7.16. Custom convolution kernels

The neighbourhood filters covered so far each had a built-in statistic the filter applied to the window at every position – the mean, the Gaussian-weighted average, the median. morph() is the one filter that lets the application supply the statistic itself, in the form of a kernel: a small matrix of weights that describes how the filter should combine the neighbourhood pixels into a single output value.

The mechanism is the classical convolution operation. At every output position, every neighbourhood pixel is multiplied by the matching weight in the kernel, the products are summed, the result is optionally scaled and offset, and the value is written to the output pixel.
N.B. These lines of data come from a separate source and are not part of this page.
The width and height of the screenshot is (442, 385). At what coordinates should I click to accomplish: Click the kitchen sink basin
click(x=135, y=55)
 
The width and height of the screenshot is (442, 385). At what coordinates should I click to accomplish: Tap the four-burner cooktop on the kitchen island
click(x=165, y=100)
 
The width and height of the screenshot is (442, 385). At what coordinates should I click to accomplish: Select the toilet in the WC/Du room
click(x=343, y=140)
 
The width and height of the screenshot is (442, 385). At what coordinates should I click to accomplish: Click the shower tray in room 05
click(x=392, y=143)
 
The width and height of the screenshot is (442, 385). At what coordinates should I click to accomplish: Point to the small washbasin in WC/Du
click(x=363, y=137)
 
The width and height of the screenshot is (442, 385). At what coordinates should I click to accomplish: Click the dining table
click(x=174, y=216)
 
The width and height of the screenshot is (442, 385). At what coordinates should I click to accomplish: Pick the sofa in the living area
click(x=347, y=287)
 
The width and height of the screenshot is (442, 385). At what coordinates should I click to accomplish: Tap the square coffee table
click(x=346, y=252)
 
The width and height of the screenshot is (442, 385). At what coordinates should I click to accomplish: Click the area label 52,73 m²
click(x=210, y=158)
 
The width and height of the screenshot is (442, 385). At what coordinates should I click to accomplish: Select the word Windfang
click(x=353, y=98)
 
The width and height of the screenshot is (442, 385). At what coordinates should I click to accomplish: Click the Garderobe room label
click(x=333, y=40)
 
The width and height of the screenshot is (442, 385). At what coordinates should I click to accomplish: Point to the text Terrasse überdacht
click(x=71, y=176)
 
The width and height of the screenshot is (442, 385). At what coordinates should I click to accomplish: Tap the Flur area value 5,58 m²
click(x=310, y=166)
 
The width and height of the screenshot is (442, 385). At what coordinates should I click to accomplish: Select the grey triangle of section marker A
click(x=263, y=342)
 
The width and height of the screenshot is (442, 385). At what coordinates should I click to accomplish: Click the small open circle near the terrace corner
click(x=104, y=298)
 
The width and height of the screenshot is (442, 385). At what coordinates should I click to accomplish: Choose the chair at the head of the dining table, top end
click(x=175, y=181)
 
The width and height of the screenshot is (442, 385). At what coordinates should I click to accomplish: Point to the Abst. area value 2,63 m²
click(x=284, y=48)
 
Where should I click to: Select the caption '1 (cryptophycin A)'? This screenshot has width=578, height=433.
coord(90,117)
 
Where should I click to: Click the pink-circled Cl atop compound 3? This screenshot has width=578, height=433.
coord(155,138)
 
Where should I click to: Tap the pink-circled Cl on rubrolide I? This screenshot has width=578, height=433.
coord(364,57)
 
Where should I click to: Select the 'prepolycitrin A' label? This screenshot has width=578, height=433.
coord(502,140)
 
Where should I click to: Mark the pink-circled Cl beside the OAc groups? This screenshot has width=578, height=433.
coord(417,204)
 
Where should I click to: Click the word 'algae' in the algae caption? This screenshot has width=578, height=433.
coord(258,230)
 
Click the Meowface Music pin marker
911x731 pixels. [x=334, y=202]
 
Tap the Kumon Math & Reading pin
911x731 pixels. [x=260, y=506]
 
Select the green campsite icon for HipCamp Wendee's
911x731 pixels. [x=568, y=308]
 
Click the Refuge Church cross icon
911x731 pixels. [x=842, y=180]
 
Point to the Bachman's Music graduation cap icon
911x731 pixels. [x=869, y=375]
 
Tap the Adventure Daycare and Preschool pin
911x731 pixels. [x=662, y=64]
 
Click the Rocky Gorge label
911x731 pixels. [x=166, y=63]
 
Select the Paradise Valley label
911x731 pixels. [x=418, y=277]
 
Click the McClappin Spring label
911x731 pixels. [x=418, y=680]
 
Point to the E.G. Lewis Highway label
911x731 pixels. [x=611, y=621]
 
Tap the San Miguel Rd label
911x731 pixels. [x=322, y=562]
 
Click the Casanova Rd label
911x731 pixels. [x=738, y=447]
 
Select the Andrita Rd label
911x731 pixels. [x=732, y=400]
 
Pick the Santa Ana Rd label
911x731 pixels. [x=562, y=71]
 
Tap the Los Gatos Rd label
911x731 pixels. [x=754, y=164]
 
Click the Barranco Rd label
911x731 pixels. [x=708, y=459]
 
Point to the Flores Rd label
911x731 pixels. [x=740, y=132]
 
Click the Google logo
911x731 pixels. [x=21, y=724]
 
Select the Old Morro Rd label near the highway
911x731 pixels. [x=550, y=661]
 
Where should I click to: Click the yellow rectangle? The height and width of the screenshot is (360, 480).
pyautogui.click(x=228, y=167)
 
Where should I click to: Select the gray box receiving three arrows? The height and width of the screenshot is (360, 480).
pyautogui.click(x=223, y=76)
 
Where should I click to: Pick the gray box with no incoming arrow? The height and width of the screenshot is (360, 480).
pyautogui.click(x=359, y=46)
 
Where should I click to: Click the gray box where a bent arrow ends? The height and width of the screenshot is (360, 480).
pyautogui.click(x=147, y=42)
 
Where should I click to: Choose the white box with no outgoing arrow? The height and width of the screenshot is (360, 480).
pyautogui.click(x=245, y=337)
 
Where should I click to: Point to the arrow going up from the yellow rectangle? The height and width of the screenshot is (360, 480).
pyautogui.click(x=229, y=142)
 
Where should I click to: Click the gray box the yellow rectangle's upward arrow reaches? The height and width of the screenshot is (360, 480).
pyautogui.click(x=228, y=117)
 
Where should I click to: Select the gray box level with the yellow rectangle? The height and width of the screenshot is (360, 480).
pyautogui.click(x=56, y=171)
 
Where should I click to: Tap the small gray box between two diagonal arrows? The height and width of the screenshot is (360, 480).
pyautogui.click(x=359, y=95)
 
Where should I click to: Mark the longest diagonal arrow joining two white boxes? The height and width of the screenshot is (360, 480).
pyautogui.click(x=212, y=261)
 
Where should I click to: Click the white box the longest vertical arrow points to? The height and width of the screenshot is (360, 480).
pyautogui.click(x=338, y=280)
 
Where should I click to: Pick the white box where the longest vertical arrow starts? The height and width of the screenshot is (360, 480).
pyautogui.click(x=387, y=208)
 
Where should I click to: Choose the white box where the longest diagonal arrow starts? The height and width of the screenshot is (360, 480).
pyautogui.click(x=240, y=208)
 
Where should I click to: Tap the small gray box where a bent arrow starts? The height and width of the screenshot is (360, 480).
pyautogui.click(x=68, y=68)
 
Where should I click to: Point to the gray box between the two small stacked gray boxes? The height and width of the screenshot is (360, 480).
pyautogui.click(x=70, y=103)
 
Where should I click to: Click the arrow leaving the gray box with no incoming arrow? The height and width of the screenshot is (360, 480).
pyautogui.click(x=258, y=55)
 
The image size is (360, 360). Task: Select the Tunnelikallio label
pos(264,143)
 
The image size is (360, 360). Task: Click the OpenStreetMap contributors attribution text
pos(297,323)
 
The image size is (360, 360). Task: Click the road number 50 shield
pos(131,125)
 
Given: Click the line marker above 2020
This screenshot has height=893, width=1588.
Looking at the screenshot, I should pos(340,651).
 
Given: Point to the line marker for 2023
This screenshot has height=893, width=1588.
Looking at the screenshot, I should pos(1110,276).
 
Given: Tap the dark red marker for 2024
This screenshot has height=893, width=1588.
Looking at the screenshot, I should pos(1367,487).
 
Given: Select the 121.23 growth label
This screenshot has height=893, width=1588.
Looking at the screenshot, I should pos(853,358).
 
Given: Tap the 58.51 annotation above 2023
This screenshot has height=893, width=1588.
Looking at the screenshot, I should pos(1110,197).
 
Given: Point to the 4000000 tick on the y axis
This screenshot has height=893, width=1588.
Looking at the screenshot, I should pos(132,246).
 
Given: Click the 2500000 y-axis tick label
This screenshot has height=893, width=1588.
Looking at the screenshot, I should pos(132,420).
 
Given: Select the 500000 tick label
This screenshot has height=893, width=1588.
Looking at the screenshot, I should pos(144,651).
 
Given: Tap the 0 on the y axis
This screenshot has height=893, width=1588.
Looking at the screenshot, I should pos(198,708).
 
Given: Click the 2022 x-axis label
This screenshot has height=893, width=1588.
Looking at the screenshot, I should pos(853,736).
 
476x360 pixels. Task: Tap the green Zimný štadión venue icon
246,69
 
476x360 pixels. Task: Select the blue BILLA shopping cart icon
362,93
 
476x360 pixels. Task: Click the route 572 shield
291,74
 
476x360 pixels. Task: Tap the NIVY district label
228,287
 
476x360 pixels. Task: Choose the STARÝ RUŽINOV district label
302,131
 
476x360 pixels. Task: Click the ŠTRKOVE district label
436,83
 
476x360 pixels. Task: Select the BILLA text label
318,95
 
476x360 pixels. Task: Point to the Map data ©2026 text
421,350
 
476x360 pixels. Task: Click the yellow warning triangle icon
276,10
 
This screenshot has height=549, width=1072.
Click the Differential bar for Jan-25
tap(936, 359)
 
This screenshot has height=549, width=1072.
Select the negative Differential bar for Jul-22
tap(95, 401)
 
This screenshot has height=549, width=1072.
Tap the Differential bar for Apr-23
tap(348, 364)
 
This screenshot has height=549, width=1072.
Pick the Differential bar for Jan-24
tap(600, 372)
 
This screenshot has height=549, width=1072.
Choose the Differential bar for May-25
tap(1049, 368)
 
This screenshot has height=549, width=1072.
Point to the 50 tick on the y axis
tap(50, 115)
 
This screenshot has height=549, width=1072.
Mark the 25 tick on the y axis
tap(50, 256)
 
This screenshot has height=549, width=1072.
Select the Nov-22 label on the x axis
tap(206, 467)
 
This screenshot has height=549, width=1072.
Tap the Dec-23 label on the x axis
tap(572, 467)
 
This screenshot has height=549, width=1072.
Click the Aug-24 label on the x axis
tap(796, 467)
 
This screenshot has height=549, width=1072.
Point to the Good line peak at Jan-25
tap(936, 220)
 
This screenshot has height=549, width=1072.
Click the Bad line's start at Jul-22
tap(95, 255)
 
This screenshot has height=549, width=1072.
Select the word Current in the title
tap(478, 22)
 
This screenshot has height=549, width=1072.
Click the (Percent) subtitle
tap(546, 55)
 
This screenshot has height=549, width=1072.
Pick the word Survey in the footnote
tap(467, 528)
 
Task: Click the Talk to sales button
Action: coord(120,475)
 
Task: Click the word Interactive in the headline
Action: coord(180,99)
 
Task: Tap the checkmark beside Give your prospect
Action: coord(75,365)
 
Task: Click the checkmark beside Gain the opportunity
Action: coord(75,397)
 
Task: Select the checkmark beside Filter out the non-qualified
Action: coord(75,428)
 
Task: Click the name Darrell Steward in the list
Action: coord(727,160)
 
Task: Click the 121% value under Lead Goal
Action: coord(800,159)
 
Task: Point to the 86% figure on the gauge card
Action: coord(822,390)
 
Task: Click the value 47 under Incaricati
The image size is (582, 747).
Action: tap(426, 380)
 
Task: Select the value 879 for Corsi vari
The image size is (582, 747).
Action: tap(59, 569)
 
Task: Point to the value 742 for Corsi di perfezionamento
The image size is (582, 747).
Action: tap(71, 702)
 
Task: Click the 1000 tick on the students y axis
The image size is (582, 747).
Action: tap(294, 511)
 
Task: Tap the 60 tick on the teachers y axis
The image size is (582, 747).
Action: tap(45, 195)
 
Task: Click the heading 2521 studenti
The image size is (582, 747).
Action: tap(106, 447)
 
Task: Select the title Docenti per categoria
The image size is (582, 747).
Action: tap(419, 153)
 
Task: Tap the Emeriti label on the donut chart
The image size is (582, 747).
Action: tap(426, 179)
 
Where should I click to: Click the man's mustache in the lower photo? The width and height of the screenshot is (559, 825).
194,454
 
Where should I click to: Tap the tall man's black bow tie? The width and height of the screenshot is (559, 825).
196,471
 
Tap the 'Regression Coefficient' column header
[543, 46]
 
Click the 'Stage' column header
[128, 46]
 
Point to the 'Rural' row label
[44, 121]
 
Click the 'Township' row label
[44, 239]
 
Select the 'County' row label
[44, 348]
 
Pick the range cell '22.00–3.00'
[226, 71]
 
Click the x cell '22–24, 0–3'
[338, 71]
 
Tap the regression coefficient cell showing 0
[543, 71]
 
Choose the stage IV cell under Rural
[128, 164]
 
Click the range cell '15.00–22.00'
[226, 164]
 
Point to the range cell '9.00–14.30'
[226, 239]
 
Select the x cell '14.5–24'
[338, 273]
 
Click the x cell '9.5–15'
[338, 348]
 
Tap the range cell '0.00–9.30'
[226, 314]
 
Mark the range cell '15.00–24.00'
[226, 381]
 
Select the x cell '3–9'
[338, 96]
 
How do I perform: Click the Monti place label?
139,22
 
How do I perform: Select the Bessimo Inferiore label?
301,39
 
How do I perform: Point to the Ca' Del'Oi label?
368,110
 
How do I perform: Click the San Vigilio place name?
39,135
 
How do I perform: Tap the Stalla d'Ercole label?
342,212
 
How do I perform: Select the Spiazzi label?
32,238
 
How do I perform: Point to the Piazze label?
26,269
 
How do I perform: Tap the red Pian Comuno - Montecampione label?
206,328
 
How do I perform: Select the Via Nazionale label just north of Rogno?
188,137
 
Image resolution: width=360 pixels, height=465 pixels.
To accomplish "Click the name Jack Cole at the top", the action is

Different kernels produce different results from the same input. A kernel with all equal positive weights reproduces the mean() filter; a bell-shaped one reproduces gaussian(). Patterns beyond those produce edge responses, embosses, gradients, sharpening, motion blur, and a long catalogue of other effects – everything classical image processing has ever wanted to do with a single linear pass.

7.16.1. The morph method

The signature looks like the other neighbourhood filters with one extra argument:

img.morph(size, kernel, mul=1.0, add=0.0)

size is the radius the same way as everywhere else, so the kernel must be exactly (2 * size + 1) rows by (2 * size + 1) columns. The kernel itself is a flat Python list of those many numbers, in row-major order – the first (2 * size + 1) entries are the top row, the next (2 * size + 1) are the second row, and so on, down to the bottom row. mul scales the sum-of-products before it is written into the output pixel, and add adds a constant. The default mul=1.0 and add=0.0 leave the convolution output unchanged.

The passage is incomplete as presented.